Indian drugmakers must invest heavily in compliance processes in response to the US FDA’s “aggressive surveillance” and inspection programme, a Standard & Poor report has said.
Over the past year, a US Food and Drug Administration (FDA) clampdown on GMP violations at Indian API and finished formulation facilities has been widely reported, with Wockhardt , Ranbaxy , Sun Pharma and Canada-headquartered drugmaker Apotex being hit with import alerts.
However, a report published last week by Crisil - an offshoot of ratings agency Standard & Poor – has analysed the extent of the FDA’s actions in India and though it says the number of Form 483s, warning letters and import alerts have increased in the past three years, the number of enforcements as a percentage of FDA approved facilities in India remains low (15%) compared with other countries, including China (28%).
“The spurt in the number of warning letters or import alerts against Indian companies stems from the FDA’s focus on boosting the US drug supply chain rather than any country-specific bias,” the report says.
“India remains a location of significant importance to the FDA as it has the largest number of [non-US based] FDA approved drug-manufacturing plants (over 150 formulation facilities),” it continues, adding the FDA’s enforcements are “clearly due to cultural differences, attitude of employees, inadequate interpretation/understanding, and absence of due process and systems.”
Stringent FDA norms and increased compliance costs
The report also said the regulator’s approach to enforcement in India is evolving to follow protocols already normal in the US, including “aggressive surveillance and surprise inspections,” with visits conducted on short notice rather than with 2-3 months warning often catching companies unprepared.

▶ [Task requirements]
a. Revise the stretch of the article on FDA enforcement in India from "Indian drugmakers must" through "report has said.", replacing "compliance processes" with "quality systems".
b. Which drugmakers does the article on FDA enforcement in India name as having been hit with import alerts?
The data below has nothing to do with the article on FDA enforcement in India.

▶ [Data provided]
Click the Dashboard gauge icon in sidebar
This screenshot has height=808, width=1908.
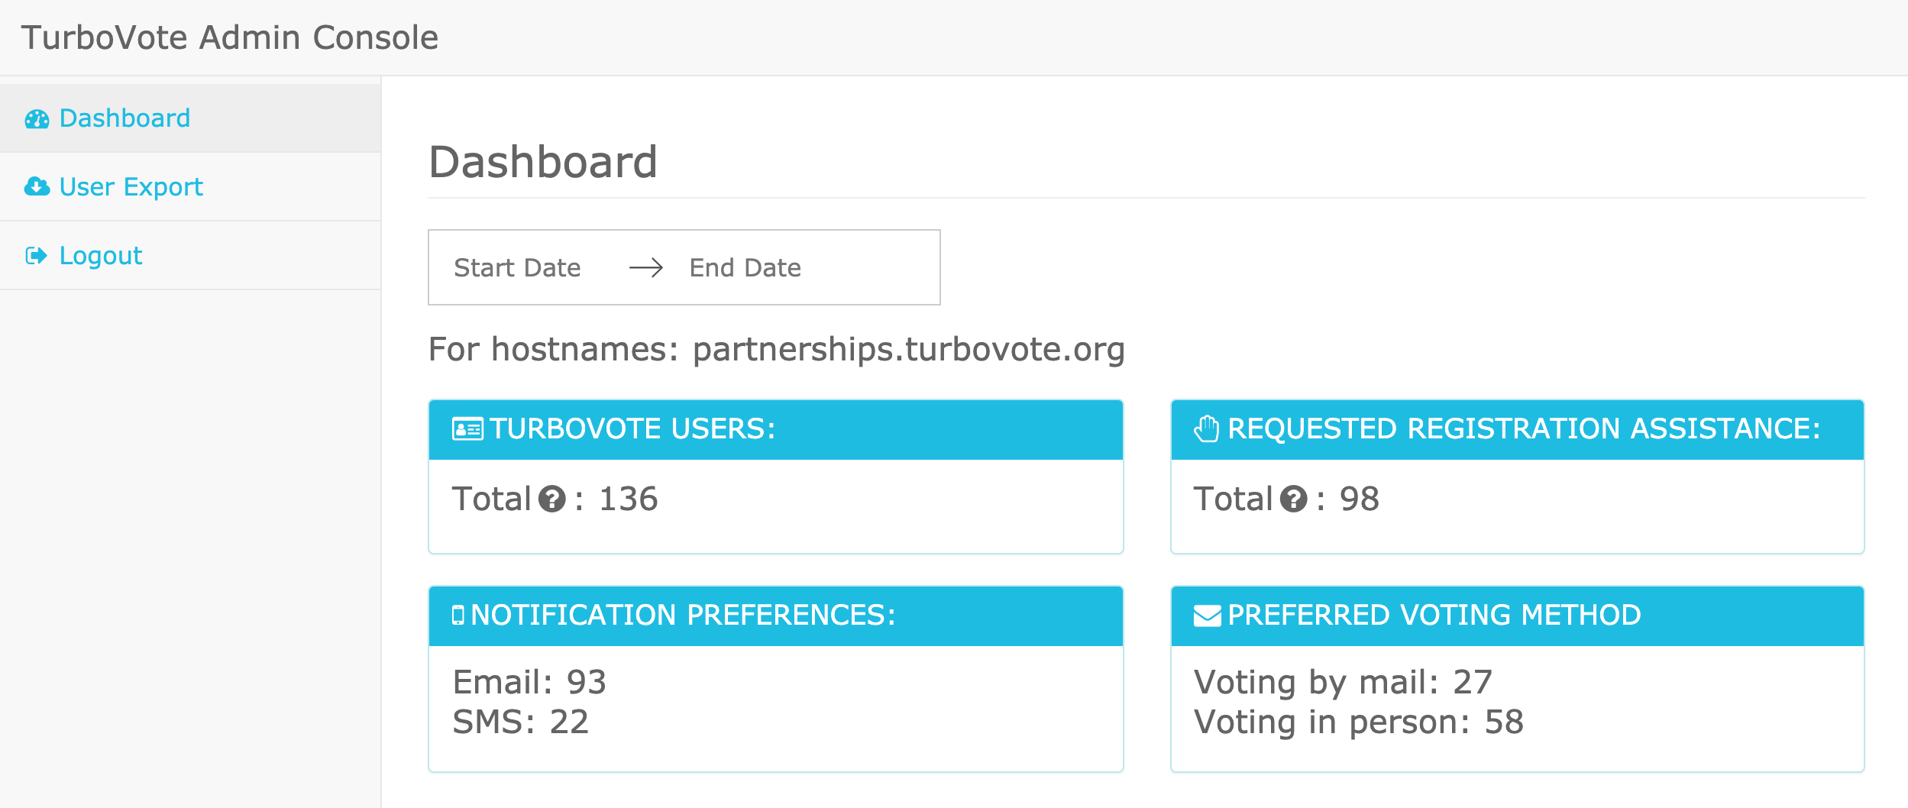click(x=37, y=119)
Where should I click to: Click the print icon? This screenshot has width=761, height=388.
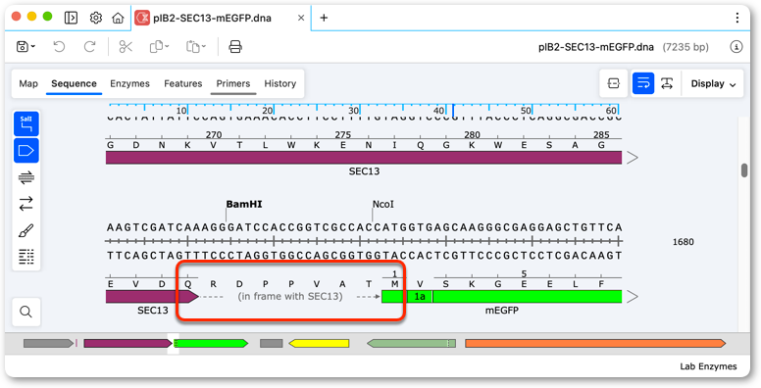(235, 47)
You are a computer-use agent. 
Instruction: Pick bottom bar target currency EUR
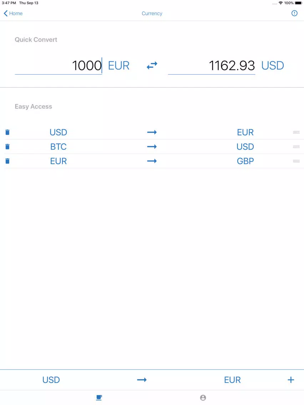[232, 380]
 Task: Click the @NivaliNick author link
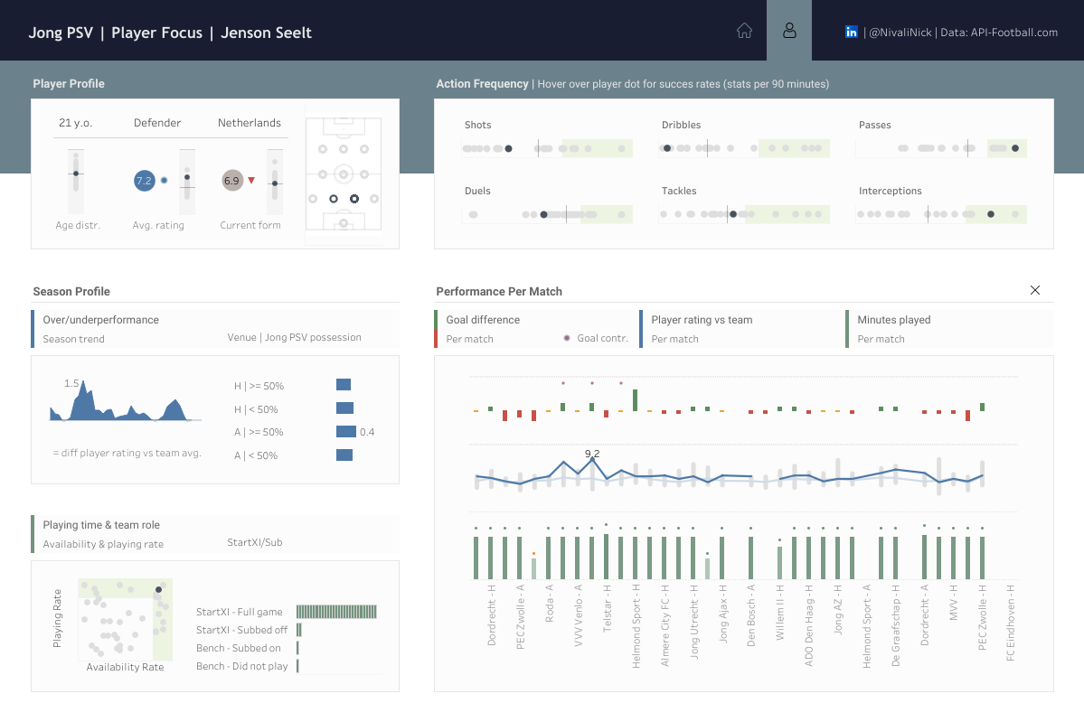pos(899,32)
...
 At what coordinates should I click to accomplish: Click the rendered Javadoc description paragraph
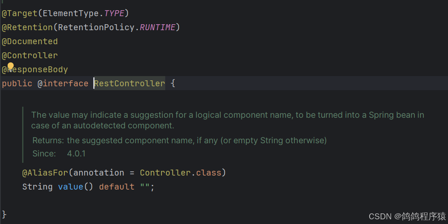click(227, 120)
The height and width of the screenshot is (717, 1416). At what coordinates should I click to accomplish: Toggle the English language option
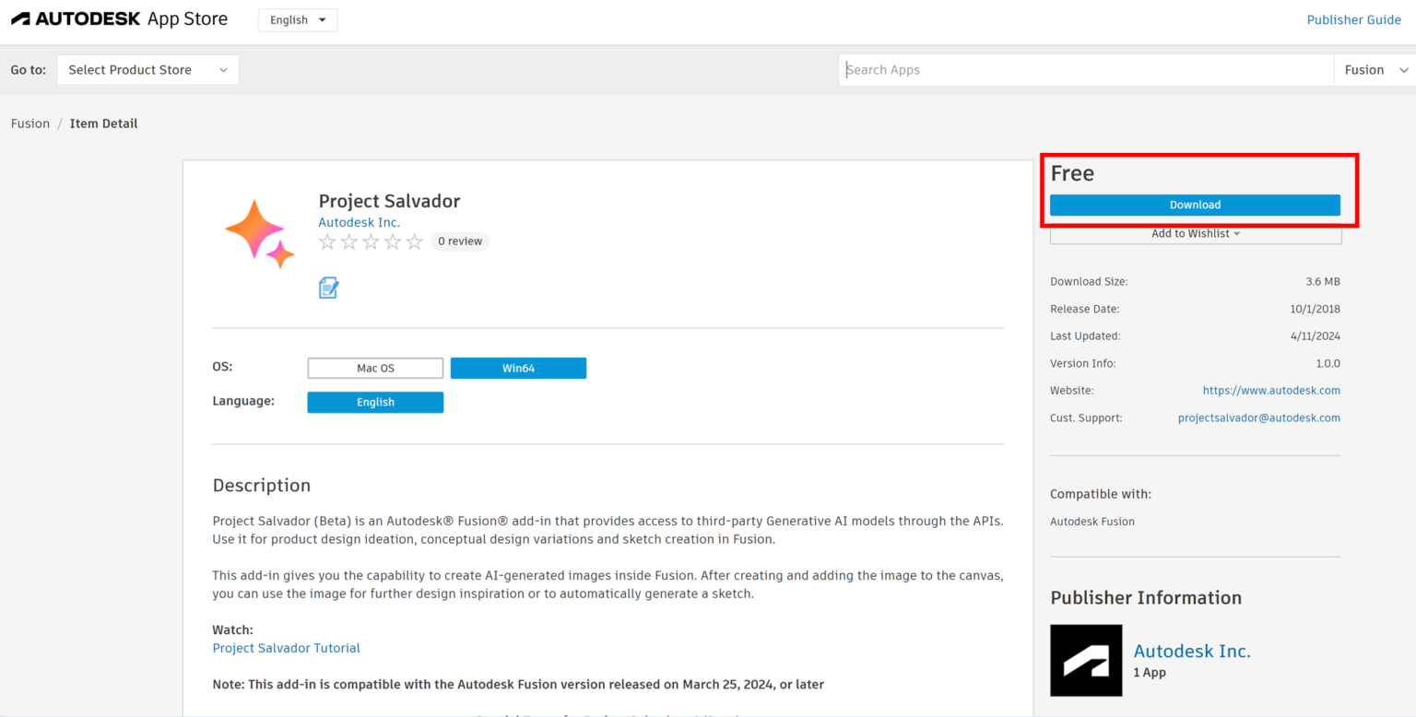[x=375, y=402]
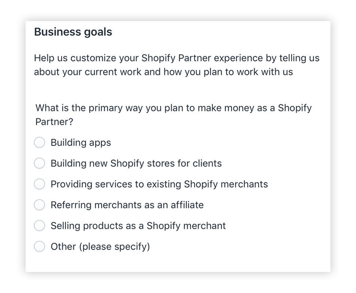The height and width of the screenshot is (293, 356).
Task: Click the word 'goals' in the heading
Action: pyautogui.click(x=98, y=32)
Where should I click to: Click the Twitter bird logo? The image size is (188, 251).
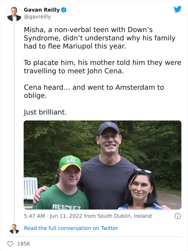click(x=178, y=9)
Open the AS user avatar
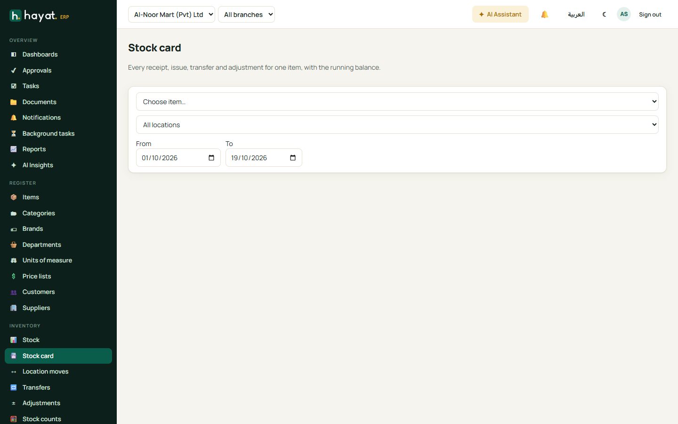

▶ [Task solutions]
a.
Indian drugmakers must invest heavily in quality systems in response to the US FDA’s “aggressive surveillance” and inspection programme, a Standard & Poor report has said.

b. Wockhardt, Ranbaxy, Sun Pharma, Apotex